第425話 ティナの今後
――牙路から引き返した後、レイナ達は王都へと戻り、まずはリルに報告を行うためにティナを王城まで連れていく。謁見の間にてティナはリルの前に跪き、白狼騎士団の面々も集まっていた。
「ティナ殿よく来てくれたね、我々は君の事を歓迎するよ」
「ありがとうございます。今後はリル王女様の尽くす事を誓います」
「ん?うん、別にそこまで気負わなくてもいいんだが……」
黄金級冒険者のティナを前にしてリルは素直に喜び、他の者達も黄金級冒険者に一人が味方になった事で期待に満ちた表情を浮かべる。この国には3人しか存在しない黄金級冒険者、その中でも一番の若手ではあるが最も早く黄金級冒険者へ昇格を果たしたティナがリルの味方になった。

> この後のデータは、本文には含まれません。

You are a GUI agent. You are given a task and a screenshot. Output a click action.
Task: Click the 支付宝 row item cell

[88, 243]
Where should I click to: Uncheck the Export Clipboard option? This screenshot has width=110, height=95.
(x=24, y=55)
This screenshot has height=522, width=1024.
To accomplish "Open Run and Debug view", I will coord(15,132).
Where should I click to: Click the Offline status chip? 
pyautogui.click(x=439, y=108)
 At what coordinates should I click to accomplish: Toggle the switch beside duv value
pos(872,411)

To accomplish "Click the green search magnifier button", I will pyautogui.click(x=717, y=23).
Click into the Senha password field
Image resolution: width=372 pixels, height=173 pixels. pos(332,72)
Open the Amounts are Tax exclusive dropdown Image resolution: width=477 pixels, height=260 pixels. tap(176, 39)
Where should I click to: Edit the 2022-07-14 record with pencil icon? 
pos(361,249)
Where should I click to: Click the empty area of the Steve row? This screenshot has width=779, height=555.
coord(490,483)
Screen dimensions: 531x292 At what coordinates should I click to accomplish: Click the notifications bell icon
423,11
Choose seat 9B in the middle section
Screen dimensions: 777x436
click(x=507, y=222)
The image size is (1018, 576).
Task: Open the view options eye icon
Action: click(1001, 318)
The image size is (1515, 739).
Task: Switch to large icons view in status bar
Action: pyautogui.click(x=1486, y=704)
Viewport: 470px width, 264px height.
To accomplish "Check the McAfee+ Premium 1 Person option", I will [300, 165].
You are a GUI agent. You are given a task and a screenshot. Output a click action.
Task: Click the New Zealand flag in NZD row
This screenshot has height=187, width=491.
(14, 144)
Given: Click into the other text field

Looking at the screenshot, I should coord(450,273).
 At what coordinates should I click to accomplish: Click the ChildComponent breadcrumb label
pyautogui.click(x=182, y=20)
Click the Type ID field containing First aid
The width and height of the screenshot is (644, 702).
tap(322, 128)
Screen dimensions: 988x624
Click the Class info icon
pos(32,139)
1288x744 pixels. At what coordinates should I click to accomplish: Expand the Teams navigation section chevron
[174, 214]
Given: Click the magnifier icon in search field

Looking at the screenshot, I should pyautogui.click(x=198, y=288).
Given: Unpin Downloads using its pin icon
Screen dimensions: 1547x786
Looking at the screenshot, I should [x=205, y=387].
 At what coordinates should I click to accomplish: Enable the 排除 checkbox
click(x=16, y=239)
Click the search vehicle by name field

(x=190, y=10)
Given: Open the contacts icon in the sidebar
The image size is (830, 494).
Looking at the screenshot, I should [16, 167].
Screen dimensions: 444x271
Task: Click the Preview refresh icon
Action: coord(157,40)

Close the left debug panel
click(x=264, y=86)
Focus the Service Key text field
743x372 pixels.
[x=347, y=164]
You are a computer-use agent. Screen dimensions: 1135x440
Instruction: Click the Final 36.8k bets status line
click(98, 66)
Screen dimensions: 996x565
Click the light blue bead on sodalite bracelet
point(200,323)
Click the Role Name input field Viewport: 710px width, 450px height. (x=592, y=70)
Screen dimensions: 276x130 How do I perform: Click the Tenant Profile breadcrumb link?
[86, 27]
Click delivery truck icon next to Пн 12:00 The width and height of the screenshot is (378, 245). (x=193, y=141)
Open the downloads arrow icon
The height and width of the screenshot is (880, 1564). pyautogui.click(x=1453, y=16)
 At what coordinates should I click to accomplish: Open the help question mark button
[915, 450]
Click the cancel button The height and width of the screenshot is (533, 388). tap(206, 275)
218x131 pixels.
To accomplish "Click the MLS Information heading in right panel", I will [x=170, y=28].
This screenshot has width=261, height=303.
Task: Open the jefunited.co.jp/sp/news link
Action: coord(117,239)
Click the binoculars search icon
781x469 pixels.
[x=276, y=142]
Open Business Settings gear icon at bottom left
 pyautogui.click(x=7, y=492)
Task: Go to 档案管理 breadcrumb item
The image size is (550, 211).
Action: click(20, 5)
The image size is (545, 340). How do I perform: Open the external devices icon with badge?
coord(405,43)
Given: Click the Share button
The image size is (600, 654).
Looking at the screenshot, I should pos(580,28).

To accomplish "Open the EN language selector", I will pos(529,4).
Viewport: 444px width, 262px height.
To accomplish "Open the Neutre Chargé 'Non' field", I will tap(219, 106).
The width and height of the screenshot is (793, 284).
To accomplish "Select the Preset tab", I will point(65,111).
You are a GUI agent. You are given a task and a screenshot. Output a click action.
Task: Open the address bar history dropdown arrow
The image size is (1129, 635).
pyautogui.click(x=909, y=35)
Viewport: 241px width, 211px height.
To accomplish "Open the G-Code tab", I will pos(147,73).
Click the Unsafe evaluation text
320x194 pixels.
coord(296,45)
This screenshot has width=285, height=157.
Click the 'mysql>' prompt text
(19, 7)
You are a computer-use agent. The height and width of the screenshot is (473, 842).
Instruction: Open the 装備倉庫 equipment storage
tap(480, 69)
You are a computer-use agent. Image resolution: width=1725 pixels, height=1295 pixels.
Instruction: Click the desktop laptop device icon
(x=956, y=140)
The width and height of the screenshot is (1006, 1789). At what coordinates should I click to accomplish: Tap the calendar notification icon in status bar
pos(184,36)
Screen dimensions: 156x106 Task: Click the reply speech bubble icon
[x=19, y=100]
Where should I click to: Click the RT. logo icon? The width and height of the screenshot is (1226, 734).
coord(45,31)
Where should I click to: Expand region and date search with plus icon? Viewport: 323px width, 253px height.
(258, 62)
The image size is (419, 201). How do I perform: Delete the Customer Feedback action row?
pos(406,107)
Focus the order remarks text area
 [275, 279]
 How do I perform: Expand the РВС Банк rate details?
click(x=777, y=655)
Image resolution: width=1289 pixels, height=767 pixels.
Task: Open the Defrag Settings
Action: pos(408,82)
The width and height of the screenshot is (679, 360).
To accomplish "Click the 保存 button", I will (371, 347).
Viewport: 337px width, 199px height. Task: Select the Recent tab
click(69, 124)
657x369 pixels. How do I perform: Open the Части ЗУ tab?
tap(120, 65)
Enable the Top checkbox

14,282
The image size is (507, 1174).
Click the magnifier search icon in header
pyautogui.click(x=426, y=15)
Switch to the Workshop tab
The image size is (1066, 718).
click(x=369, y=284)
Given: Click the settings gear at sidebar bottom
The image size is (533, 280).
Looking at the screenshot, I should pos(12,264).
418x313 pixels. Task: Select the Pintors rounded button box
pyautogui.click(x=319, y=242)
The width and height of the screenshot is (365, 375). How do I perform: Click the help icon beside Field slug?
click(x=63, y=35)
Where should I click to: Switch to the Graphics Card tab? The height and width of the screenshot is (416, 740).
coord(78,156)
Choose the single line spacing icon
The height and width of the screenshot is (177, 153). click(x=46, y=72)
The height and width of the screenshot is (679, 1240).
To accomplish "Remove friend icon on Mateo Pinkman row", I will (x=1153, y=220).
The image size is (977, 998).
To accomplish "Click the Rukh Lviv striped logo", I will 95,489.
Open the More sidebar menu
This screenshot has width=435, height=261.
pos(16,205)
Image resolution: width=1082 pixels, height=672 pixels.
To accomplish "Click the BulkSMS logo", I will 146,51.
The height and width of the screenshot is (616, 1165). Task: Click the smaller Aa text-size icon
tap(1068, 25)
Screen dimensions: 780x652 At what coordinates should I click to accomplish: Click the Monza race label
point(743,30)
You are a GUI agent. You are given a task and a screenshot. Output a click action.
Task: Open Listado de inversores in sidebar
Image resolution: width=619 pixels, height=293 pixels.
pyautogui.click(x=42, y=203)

今現在はガーム将軍側に動きはなく、とりあえずの所は使者を送ってはいるが反応は特にない。だが、もしもガーム将軍が軍勢を率いて王都にまで攻め寄せてきた場合、黄金級冒険者のティナが味方にいるだけでも大きな戦力となり得る。
早くも黄金級冒険者の一人を味方にしたレイナに対してリルは彼女に視線を向け、有難そうに頷く。一方でティナの方は白狼騎士団の面々に顔を向け、誰も彼もがただの兵士とは比較にならない武芸者揃いだと知る。
(流石は噂に名高い白狼騎士団、巨塔の大迷宮を制覇したという噂通り、所属する団員も武人揃いですね……しかし、その中でも抜き出ているのはやはりリル王女様の側近の方々ですね)
ティナの見立てでは白狼騎士団の中でも別格なのは幹部級の地位を与えられているチイ、ネコミン、ハンゾウ、レイナと後は幹部ではないがオウソウだと見抜く。誰もが只者ではない雰囲気を纏い、更に鍛え上げればより優秀な武人へと成長する事が予測された。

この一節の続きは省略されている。